(Créditos: Felipe Faleiro)

Região – Você gosta do frio? Se sua resposta é positiva, talvez a informação a seguir seja uma boa notícia: a próxima semana deve ter o primeiro registro de temperaturas abaixo de 10 graus no Vale do Sinos. A informação é do encarregado da Estação Climatológica de Campo Bom, referência também para a Encosta da Serra, Nilson Wolff.

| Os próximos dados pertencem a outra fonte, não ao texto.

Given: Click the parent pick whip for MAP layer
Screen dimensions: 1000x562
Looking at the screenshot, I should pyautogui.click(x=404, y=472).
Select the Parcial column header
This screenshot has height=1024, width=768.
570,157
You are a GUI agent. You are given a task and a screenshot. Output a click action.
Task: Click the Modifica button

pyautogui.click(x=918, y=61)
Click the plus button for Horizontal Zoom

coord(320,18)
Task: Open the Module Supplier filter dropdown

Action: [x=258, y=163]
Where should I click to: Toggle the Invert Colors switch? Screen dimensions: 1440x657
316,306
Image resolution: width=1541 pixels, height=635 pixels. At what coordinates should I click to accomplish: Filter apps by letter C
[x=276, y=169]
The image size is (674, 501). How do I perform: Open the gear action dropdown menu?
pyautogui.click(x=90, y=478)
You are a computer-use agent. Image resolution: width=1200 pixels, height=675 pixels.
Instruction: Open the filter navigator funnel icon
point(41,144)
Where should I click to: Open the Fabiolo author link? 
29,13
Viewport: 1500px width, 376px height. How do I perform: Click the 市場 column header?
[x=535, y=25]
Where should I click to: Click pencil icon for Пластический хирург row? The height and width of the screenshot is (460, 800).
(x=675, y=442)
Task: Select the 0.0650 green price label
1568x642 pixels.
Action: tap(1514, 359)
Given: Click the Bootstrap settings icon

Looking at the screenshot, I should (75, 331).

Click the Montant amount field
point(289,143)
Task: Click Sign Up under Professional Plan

“Na quinta ou sexta-feira da semana que vem, pode fazer mínima de 7 a 8 graus na região”, crava ele. Já as tardes serão com máximas abaixo dos 20 graus. Na segunda quinzena do mês, estão previstas ainda as primeiras geadas do Vale do Sinos, condições climáticas que geralmente ocorrem com temperaturas abaixo dos 5 graus.

Vai chover mais – Em relação às chuvas, abril termina com marcas bem acima da média no Vale do Sinos. Choveu 210,6 milímetros no mês que encerra hoje, quando o normal é 137,6 mm. Foi o 6º mês mais chuvoso dos últimos 35 anos. O recorde de abril pertence a 1999, quando a chuva foi de 233,3 mm.

A maior recorrência de chuvas por aqui é explicada pelo El Niño, fenômeno relacionado ao aquecimento das águas de determinada região do Oceano Pacífico, e que influencia no clima em escala global. Neste ano, o El Niño é de intensidade moderada, mas já suficiente para causar impacto neste e nos próximos meses.

“Maio deve repetir o quadro de abril, ou seja, chuva acima do normal”, diz ele. Wolff explica ainda que as precipitações podem ocorrer de forma irregular, dia sim, dia não. Exemplo recente foi no último final de semana, quando choveu com intensidade que não era esperada. Em 2018, choveu apenas seis dias em maio e a menor temperatura foi no dia 24 daquele mês, quando fez 3,8ºC em Campo Bom. Neste ano, ao que tudo indica, a geada vai chegar antes.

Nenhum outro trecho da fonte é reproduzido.